Taken as a group they represent a body of work by Mr. Taylor over the past 8 years. All four scripts are comedy, although they border on serious themes and are dramatic and tragic in places. Louisiana serves as a place where life and human folly are examined in comic detail. There is an abundance of terrific roles for women in each play; especially for older actresses over 40. They seem to represent the MotherGoddess who controls the flow of the script through the mess the men characters make of their lives. Wife, mother, fortune teller, heavenly bartender (god) or whore, they are the power in each script.
The scripts may not seen commercial because of their content and language. Musicals about sex with S&M numbers and Homosexuality presented as normal every day events are hard to get produced in current regional theaters concerned with their grants being cut because of the current government standards. Although Southern Baptist audiences in Mobile, Alabama loved HEAVENS BAR, script readers in other parts of the country have decided it is too much about religion for their theaters to take a chance on possibly offending someones beliefs. So, we have chosen to publish the plays as written without care who they may outrage. They are bold and they are daring and isnt that what good theater is suppose to be about?

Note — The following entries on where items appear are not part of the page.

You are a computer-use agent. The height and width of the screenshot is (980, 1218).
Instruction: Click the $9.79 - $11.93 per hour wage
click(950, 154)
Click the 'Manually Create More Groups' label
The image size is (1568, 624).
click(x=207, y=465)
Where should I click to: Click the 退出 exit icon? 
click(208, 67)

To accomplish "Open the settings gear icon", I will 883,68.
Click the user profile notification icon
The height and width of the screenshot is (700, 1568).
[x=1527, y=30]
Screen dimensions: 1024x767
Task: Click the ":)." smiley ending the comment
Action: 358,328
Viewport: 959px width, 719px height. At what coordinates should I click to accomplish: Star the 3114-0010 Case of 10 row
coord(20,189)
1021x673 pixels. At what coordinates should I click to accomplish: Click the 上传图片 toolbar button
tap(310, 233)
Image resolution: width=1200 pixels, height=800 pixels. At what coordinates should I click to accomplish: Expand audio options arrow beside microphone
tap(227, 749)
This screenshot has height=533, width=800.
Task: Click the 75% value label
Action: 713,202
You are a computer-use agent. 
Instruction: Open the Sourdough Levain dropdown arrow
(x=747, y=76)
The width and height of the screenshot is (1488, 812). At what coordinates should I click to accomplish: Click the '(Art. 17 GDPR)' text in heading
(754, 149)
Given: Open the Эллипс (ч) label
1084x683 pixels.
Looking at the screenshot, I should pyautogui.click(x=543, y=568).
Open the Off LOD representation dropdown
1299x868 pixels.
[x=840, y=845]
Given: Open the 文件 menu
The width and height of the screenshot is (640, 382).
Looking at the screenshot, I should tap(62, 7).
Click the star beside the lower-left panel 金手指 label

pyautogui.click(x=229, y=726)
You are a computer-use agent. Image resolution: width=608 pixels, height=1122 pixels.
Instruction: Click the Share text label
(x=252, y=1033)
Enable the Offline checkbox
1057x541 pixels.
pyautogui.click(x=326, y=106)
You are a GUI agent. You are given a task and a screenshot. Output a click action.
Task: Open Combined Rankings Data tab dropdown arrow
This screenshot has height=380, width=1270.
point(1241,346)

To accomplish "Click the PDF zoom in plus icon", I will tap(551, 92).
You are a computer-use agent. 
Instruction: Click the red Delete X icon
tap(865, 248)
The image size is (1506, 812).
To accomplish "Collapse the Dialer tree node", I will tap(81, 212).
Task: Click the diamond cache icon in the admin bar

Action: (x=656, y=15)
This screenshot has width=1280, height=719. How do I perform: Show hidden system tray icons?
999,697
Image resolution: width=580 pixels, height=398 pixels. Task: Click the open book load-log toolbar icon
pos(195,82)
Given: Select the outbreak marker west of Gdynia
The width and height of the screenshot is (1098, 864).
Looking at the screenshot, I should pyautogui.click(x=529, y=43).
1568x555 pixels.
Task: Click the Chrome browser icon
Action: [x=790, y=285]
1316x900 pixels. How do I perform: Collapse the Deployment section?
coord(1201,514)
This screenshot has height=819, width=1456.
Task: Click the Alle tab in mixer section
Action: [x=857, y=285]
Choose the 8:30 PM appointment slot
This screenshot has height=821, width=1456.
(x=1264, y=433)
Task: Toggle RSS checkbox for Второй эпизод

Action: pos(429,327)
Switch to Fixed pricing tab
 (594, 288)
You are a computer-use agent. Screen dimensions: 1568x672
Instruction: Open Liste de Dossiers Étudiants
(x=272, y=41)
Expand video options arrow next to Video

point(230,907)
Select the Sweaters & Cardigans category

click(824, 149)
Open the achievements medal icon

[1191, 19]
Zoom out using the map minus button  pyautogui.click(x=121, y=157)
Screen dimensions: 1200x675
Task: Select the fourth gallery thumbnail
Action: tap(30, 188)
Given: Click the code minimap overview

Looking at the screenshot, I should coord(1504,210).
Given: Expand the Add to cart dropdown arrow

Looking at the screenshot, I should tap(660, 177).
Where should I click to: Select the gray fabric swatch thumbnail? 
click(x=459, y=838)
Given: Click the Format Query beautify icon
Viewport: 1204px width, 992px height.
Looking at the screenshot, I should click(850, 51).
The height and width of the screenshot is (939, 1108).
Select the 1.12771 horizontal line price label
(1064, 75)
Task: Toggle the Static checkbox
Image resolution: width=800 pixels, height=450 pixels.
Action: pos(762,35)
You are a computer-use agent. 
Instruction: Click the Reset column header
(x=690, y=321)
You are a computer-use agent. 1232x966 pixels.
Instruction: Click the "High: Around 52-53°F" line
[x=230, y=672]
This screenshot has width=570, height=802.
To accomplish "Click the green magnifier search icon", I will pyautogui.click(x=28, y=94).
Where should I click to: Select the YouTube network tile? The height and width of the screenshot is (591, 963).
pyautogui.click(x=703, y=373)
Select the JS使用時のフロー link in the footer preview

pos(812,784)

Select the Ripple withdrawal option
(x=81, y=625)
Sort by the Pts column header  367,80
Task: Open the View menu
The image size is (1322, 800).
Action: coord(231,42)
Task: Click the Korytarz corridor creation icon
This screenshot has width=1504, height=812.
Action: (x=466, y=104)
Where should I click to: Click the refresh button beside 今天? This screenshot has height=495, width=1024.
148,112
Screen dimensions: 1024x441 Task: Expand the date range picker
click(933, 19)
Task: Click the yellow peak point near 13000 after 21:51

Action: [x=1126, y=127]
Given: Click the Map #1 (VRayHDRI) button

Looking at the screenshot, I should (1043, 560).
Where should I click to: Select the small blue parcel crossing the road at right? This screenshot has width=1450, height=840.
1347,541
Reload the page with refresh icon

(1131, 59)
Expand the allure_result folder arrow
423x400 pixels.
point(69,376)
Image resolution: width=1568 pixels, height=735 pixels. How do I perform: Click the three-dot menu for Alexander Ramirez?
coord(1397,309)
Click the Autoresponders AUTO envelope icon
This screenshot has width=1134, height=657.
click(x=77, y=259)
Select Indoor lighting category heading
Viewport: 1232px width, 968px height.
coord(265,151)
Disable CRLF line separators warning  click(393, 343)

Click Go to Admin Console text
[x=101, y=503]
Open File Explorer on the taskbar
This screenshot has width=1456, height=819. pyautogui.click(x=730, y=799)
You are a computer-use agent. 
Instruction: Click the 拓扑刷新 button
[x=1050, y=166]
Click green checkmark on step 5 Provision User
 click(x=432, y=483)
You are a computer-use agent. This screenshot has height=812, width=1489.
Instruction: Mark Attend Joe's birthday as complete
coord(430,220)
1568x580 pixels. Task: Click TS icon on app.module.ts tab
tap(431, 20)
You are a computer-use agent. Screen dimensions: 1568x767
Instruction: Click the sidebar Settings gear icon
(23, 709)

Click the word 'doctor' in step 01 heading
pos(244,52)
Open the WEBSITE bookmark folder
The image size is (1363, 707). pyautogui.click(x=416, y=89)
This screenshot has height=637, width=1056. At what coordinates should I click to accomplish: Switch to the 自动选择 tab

They are also highly theatrical and deserve to be on a stage performed live for an audience. But, until that time, here they are in print.
Hiram Ed Taylor
Hiram Ed Taylor worked as a writer in New York City and Hollywood for 20 years before moving to New Orleans. His last show in New York was the musical BUDDIES, other NYC credits include TEASERS, MOVIE BUFF, FIFTH AVENUE, BUMPS& GRINDS, and MEMBERS which won the First Place Bultman Playwriting Award in 1974. MAN OF MY DREAMS was produced in Hollywood as was GOD SAVE THE QUEENS. Hiram works as a documentary filmmaker with 3 works shown on PBS. He has written several screenplays, short stories and two novels.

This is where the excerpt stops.